I think I’ve nearly exhausted the Annals of Aberdeen* as a source of fascinating information about the city in which RGU is based and where we live and work. However, there are probably a few more areas of interest, not least one that, for me personally, has some relevance as it sheds some light on my (married) name…

In the fifteenth century, the church controlled much of everyday life and work.  This included the direction of ordinary working men’s (and it was only men in those days) involvement in the various religious rites, dramas and plays. These working men “formed themselves into societies, according to their several occupations … By a statute of King James I in the year 1424, it was ordained that each company of artificers should choose one of their number annually to be deacon, or master man, who was empowered to oversee and inspect the work of the rest.” This seems to have caused some friction, for “In the year 1427, this office was entirely abolished, as being prejudicial to the nation, and the former meetings of the artificers condemned as the assemblies of conspirators.”   However, the fact that these people played an important part in the religious assemblies meant that the clergy supported them and encouraged them to, in effect, ignore the law.
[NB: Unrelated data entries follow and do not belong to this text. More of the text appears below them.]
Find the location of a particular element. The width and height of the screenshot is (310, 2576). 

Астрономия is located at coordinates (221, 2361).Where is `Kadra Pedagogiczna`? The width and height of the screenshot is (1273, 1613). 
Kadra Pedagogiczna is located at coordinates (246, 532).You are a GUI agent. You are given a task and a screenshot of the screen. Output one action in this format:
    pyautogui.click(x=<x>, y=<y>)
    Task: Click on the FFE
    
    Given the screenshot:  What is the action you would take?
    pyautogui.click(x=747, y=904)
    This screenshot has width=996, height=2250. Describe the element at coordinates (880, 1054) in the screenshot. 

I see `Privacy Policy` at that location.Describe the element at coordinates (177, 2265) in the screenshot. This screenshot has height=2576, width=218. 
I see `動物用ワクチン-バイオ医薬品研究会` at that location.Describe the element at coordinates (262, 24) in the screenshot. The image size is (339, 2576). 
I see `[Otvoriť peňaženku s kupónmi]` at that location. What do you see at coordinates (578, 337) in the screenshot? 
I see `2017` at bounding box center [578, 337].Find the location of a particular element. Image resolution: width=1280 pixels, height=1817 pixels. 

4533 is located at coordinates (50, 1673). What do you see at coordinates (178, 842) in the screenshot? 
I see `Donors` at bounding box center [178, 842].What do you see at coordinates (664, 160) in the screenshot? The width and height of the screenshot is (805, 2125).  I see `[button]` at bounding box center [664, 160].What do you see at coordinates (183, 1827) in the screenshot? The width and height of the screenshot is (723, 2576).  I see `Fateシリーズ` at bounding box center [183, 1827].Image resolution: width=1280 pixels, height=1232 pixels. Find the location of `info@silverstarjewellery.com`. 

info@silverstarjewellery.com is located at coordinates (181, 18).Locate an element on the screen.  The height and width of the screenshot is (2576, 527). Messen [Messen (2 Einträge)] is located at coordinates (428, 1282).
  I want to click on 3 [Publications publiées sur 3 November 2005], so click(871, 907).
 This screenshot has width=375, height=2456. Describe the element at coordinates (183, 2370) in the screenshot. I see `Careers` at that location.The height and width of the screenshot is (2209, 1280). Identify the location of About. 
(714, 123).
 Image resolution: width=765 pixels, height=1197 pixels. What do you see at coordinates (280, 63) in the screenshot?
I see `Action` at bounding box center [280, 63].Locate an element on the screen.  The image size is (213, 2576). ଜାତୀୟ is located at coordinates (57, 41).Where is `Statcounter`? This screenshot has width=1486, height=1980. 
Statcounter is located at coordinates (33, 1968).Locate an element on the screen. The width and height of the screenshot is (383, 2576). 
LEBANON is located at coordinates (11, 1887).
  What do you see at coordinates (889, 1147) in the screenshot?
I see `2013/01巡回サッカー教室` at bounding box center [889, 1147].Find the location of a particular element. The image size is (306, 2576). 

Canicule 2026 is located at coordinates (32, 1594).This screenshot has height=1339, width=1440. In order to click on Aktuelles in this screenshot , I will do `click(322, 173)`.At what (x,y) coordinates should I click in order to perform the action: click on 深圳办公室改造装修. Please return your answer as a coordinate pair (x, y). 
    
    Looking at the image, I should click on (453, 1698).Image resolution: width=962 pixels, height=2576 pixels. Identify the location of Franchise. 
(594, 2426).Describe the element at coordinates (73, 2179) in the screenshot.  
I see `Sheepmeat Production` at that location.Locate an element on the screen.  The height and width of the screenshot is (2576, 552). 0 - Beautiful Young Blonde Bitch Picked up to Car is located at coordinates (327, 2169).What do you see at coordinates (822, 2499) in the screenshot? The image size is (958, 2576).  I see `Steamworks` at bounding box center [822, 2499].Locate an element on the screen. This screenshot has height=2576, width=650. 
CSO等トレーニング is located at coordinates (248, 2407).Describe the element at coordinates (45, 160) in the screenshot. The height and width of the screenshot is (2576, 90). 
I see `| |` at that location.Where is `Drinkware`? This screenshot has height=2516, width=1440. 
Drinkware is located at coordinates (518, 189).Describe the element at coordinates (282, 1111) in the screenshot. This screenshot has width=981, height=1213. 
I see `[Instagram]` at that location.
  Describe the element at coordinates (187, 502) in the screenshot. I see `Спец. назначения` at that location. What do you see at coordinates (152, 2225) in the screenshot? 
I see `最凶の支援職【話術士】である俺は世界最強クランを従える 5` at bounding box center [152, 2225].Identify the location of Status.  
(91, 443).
But, “In the year 1496, it was again checked, as being dangerous, and as causing great trouble in the boroughs.” Incidentally, unlike today, it was common for the word “boroughs” to be used, as opposed to “burghs.”

A further Act in 1555 abolished these positions again, but the next year “the craftsmen of the boroughs in general obtained from Queen Mary a writ … by which all their former liberties and privileges were restored to them.  The artificers of Aberdeen, who seem to have been at this time of some importance in the community, afterwards acquired considerable influence and favour in the town.”

Today, the Seven Incorporated Trades of Aberdeen are (with the year of founding in brackets): Hammermen (1519); Bakers (1398); Wrights and Coopers (1527); Tailors (1511); Shoemakers (1484 and 1520); Weavers (pre-1222); and Fleshers (1534). This body was created to adjudicate and alleviate disputes between the city’s trades and consequently drew up what was known as the Aberdeen Magna Carta to agree processes and means of settling disputes. It was ratified in August 1587 and raised to the status of a Royal Charter by King James I and VI in 1617. You can learn more about Aberdeen’s Seven Trades at this link.

However, the original corporations of the city were slightly different. According to the Annals, they “were originally the Litsters; the Smith and Hammermen: the Tailors; the Skinners and Furriers; the Cordwainers; the Fleshers; the Barbers; the Wrights, Coopers and Masons: and the Bakers. Incidentally, a Litster was a dyer of cloth, but of more importance I’m glad not to have become a Hammerman or a Flesher…

Julie Skinner, Resourcing and Benefits Specialist, RGU

* a historical record of the city from late 13th to early 19th centuries, available online if you wish to explore it further.